Ausgewählter Text:
◇ ◇ ◇ ◇

Meine Idee, handschriftliche Postkarten an die Unterstützer zu versenden, wäre gar nicht so schlecht gewesen. Hätte es der notorische Laptop-Arbeiter Grob nicht in den letzten Jahren verlernt, von Hand zu schreiben. Zusammen mit einer leicht grobmotorischen Veranlagung sind nun Postkarten herausgekommen, die von den Empfängern im besten Fall sogar entziffert werden können. Viel «Spass»!

Wie ging das nochmals mit diesem «Eklat»?

Wer im Parlament Parlamentarier, die sich selbst fotografieren, fotografiert, ohne vorher eine explizite Erlaubnis einzuholen, dem wird die Akkreditierung entzogen. Soweit die Erkenntnis an Tag 3 von Nachbern.ch. Wer die Story dazu nachlesen will, kann das in diesen Beiträgen:

«Die Debatte im Nationalrat ist tot» (Nachbern.ch, 8. September 2015)
«Per sofort kein Zutritt mehr zum Bundeshaus für Nachbern.ch» (Nachbern.ch, 9. September 2015)
«Offener Brief an Mark Stucki, Bereichsleiter Information, Parlamentsdienste, Bern» (Nachbern.ch, 10. September 2015)
«Reaktionen auf den Entzug der Akkreditierung» (Nachbern.ch, 10. September 2015)

Was bleibt mir von der Geschichte in Erinnerung?

  • Dass Chantal Galladé (SP) bis heute behauptet, ich würde «lügen» (Screenshot) und wolle mit einer «falschen und bösartigen Unterstellung» (Screenshot) etwas erreichen. Eine Anfrage für ein klärendes Interview hat sie nicht beantwortet. Ich bleibe vollumfänglich bei meiner Darstellung und habe nichts zurückzunehmen.

◇ ◇ ◇ ◇

Materialauszüge:
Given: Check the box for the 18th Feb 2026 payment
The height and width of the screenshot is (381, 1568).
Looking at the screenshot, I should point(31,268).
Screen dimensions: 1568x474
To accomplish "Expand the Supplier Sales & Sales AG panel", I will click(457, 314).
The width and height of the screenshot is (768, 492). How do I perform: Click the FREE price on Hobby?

◇ ◇ ◇ ◇

Ihre Aufgabe:
Setzen Sie den Text über den Entzug der Akkreditierung im Bundeshaus im Anschluss an seinen letzten Satz fort.

Die Lösung:
  • Dass mir die «Sonntagszeitung» allen Ernstes vorwarf, mich selbst zu inszenieren, weil ich nicht brav akzeptieren wollte, dass mir der Zugang zum Bundeshaus entzogen wird. Die Story von Barnaby Skinner enthielt nicht nur vier faktische Fehler, die erst auf ausdrückliche Nachfrage korrigiert wurden. Sie ist – neben der legitimen und von mir akzeptierten kritischen Sichtweise («schoss sich auf Personen ein», «die grössten Verlierer sind deshalb die 101 Personen, die Grobs Berichterstattung mit 10 430 Franken unterstützen») – auch deshalb ein Tiefpunkt, weil sich hier ein Journalist gegen einen anderen auf die Seite der Staatsmacht stellte («der falsche Winkelried», «eine Posse sondergleichen», «missachtete die politische Debatte»). Ein Journalist, der einen anderen einen «falschen Winkelried» nennt, nur weil dieser unabsichtlich einen Punkt eines staatlichen Merkblatts vergessen hatte, bewegt sich auf sehr dünnem Eis.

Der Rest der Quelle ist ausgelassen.